Summer Opera Course

L'Orontea

(abridged)

 by Antonio Cesti
June 3, 2017

Join us for a special performance of an abridged version of one of the 17th century's most performed operas. This performance will feature a cast of the next generation of Baroque Opera superstars after a week long intensive study on the work with the Summer Opera Course faculty. This semi-staged concert will introduce you to this exceptional work in anticipation of our 2018 fully staged production of this work. 

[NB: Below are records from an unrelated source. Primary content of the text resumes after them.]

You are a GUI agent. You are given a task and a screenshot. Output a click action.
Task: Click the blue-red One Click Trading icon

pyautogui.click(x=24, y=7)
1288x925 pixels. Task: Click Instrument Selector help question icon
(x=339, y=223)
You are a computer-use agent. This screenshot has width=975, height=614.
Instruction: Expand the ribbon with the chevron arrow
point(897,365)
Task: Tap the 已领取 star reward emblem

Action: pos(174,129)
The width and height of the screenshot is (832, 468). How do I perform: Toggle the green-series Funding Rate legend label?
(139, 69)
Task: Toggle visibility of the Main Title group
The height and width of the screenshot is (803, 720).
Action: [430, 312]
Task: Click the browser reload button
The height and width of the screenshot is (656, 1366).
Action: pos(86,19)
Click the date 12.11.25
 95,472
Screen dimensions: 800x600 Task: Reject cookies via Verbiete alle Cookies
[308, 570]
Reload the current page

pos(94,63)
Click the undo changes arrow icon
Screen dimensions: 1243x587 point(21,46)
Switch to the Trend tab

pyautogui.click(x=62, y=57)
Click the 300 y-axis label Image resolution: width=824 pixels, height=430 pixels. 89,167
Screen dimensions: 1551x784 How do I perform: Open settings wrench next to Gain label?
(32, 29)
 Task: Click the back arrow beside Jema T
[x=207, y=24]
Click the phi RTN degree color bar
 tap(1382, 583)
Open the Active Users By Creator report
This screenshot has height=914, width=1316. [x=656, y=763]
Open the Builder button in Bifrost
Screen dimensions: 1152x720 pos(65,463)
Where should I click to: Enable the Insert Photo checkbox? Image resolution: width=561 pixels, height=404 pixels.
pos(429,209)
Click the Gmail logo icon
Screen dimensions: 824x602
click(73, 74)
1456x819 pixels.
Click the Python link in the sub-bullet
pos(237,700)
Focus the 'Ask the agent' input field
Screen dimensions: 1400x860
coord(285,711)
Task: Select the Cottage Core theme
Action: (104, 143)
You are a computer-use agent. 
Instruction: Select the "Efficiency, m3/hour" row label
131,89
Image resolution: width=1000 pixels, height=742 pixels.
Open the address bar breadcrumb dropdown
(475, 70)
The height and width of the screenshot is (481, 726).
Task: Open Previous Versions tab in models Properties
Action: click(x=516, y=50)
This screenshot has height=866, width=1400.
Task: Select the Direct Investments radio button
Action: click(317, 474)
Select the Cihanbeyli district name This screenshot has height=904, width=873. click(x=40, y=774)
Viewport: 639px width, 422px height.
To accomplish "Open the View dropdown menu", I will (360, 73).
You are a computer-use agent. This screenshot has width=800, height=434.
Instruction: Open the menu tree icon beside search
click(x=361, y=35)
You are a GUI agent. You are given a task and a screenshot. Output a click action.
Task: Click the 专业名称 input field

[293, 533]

Giacinto Andrea Cicognini’s artful libretto tells of the Egyptian Queen Orontea who decrees that she will never fall in love. No sooner has she made this proclamation than the humble painter Alidoro arrives at her court fleeing the assassins of the Queen of Phoenicia. Orontea falls for him instantly, as does one of the ladies of the court, Silandra. Jealousy, passion, and deception ensue with a cast of kidnappers, drunken servants, and pirates all accompanied by some of the most effortlessly ravishing music of the 17th century.

Drew Minter, Stage Director
Craig Trompeter, Musical Director
Cast: Summer Opera Course Young Artists TBA

Roosevelt University’s Ganz Hall
430 S Michigan Ave, Chicago
June 3rd, 3:00pm

Hagar's Angel by Zuleyka V. Benitez

Drew Minter debuted nearly four decades ago in both Europe and New York and has been regarded as one of the world's most renowned countertenors ever since.  He appeared in leading roles with the opera companies of Brussels, Toulouse, Boston, Washington, Santa Fe, Wolf Trap, Glimmerglass, and Nice, among others.  A recognized specialist in the works of Handel, he has performed frequently at the Handel festivals of Göttingen, Halle, Karlsruhe, Maryland and sung with many of the world's leading baroque orchestras, including Les Arts Florissants, the Handel and Haydn Society, Philharmonia Baroque Orchestra, Freiburger Barockorchester, and as a guest at festivals such as Tanglewood, Ravinia, Regensburg, BAM's Next Wave, Edinburgh, Spoleto, and Boston Early Music; other orchestra credits include the Philadelphia Orchestra, the San Francisco Orchestra and the St. Paul Chamber Orchestra.  Mr. Minter was a founding member of the Newberry Consort and My Lord Chamberlain’s Consort, and has sung and played early harps often with ARTEK, the Folger Consort, and Trefoil, the medieval trio he co-founded in 2000.  He teaches voice, choir and the opera workshop at Vassar College. For over two decades, Mr. Minter has directed much opera in America and Europe, and was founding artistic director of Boston Midsummer Opera from 2006-2011. His production of The Play of Daniel, premiered at the Cloisters in 2008, has been an annual event of the New York Christmas season as part of the Twelfth Night Festival at Trinity Church Wall Street. 

Artistic Director Craig Trompeter has been a musical presence in Chicago for more than twenty years. As an acclaimed cellist and violist da gamba he has performed in concert and over the airwaves with Second City Musick, Music of the Baroque, the Chicago Symphony, Lyric Opera of Chicago, Chicago Opera Theater, the Cal Players, the Oberlin Consort of Viols, and Great Lakes Baroque. He has performed at the Metropolitan Museum of Art, the Art Institute of Chicago, the Glimmerglass Festival, the Brooklyn Academy of Music, and the Valletta International Baroque Festival in Malta. He has appeared as soloist at the Ravinia Festival, the annual conference of the American Bach Society, with the Chicago Symphony Orchestra, and with Music of the Baroque. Trompeter has recorded works of Mozart, Biber, Boismortier, Marais, Handel, Greene, Henry Eccles, and a potpourri of Elizabethan composers on the Harmonia Mundi, Cedille, and Centaur labels. As a modern cellist, he was a founding member of the Fry Street String Quartet. He premiered several chamber operas by MacArthur Fellow John Eaton, performing as actor, singer and cellist. Most recently he served as Music Director for Francesca Caccini's opera La liberazione di Ruggiero dall'isola d'Alcina at Utah State University. He has taught master classes at his alma mater, the Cleveland Institute of Music, Grinnell College, and the Chicago Musical College. In 2003 he founded the Feldenkrais® Center of Chicago where he teaches Awareness Through Movement® andFunctional Integration®. He has given Feldenkrais workshops throughout the nation in universities, music conservatories, and dance studios.

 

*This is not a function of Roosevelt University.